Superados los días de vino y rosas que siguieron a la jornada electoral del 28 de mayo, el Partido Popular ha ido transformando su semblante impregnado por la euforia que le dieron las mayorías, en el que le reporta la realidad más cotidiana a la hora de convertir el triunfo en gobierno. Esta realidad pasa, irremediablemente en muchos puntos de la geografía nacional, por la dependencia mayor o menor de Vox, o lo que es lo mismo, toda una patata caliente a ojos de votantes ajenos e incluso muchos de los propios. Aún hoy, nombrar al partido de Abascal parece evocar la catarsis mundial cuando se trata de una opción política a la que acaban de respaldar un millón seiscientos mil españoles, que se dice pronto.

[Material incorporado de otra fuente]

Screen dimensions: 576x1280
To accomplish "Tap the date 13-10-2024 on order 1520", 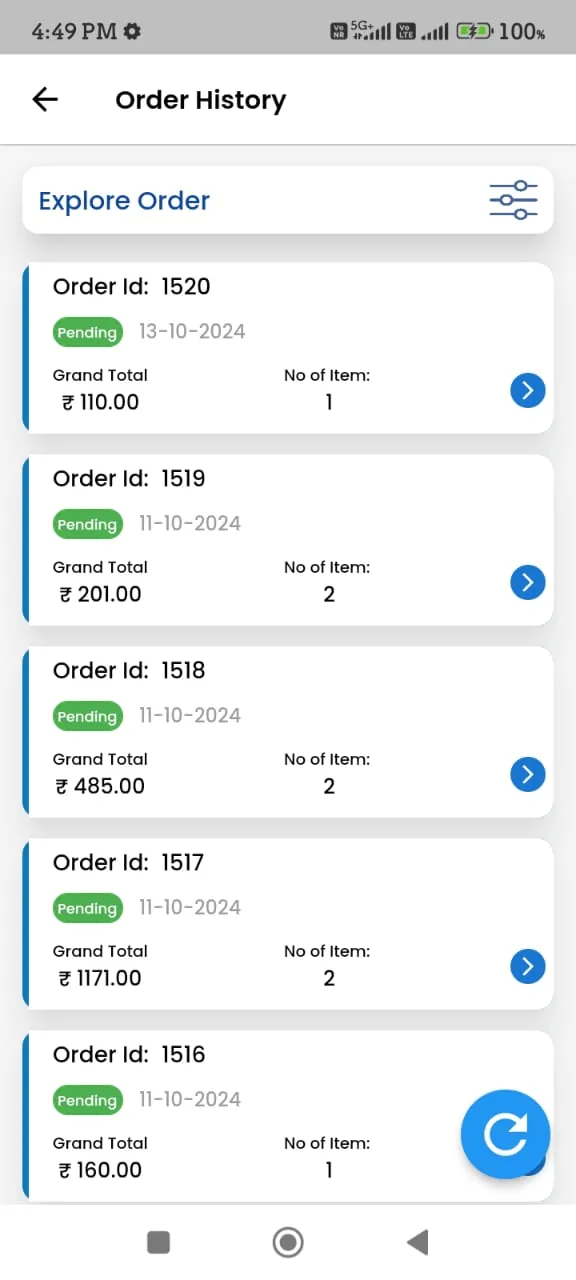I will click(x=192, y=331).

Es ese el juego de la democracia, buscar alianzas para estabilizar o desestabilizar gobiernos y sacar adelante iniciativas. Sucede que en España no hay cultura de pactos de los considerados antinatura. De ahí, por ejemplo, la sorpresa que ha causado el de Es Mercadal entre PP y Entesa que, cuanto menos, va a ser un banco de pruebas para el futuro.

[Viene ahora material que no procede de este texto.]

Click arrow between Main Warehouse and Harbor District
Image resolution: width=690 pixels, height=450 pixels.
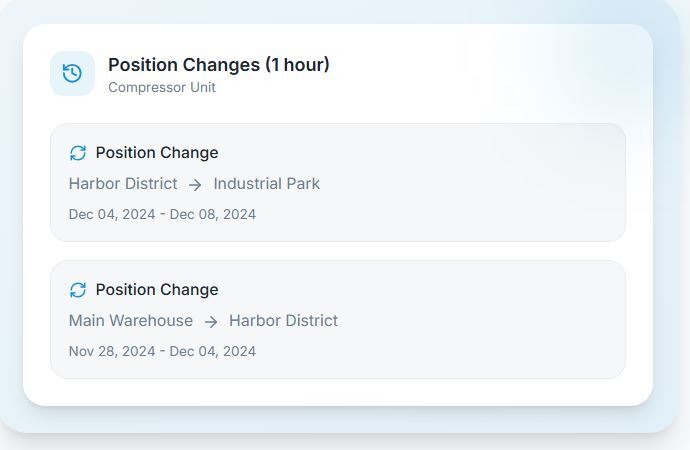(x=211, y=322)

Pero si nos ceñimos a los acuerdos más naturales, el PP solo tiene a Vox a su derecha tras la lamentable autólisis de Ciudadanos, a quien la historia recordará como la clave de bóveda del sistema democrático español que pudo ser y no fue hasta venirse abajo por una sucesión de decisiones a cual más errónea.

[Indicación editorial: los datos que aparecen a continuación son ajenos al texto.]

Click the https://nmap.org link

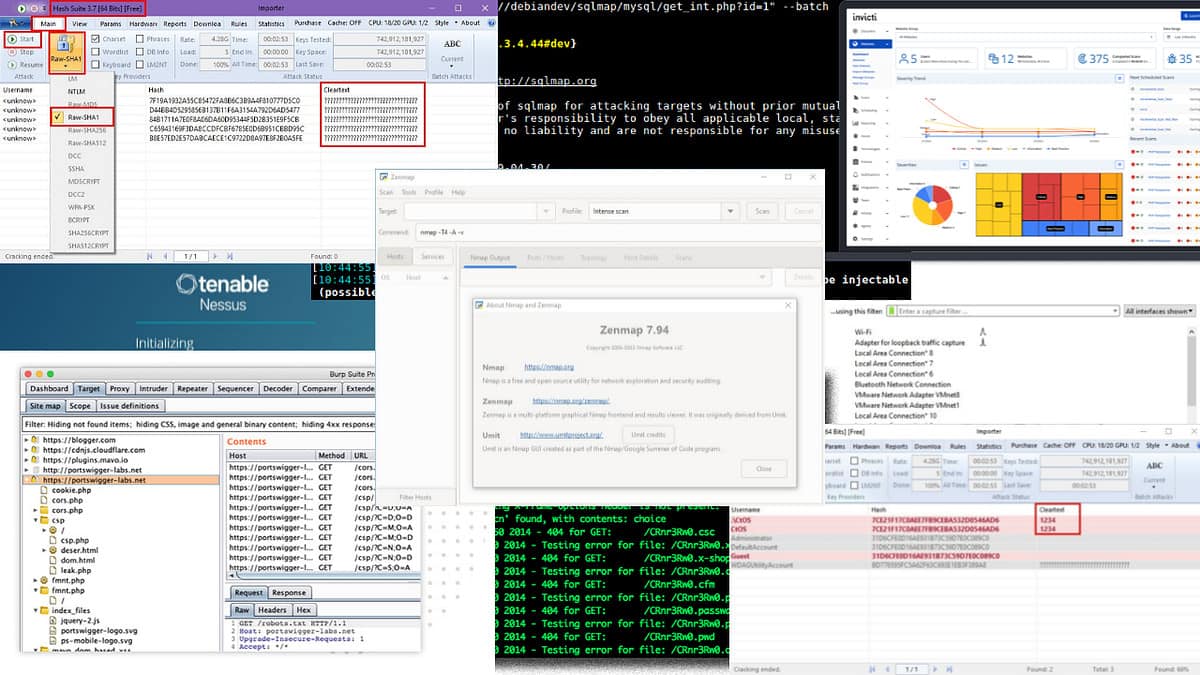click(x=549, y=367)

Recurrir a los más extremistas es la opción lógica para los populares, aunque su líder, Núñez Feijóo parece empeñado en confundir peligrosamente a su parroquia. No se puede hacer presidente del Parlament balear a un político de Vox, pactar el gobierno en la Comunitat Valenciana con esta formación y, en cambio, decir en Extremadura que esta alianza va contra sus principios, como ha justificado la candidata a la junta, Maria Guardiola. ¿Tiene el PP unos principios para Balears y Valencia y otros para Extremadura? No parece muy serio porque eso suena igual que no tenerlos.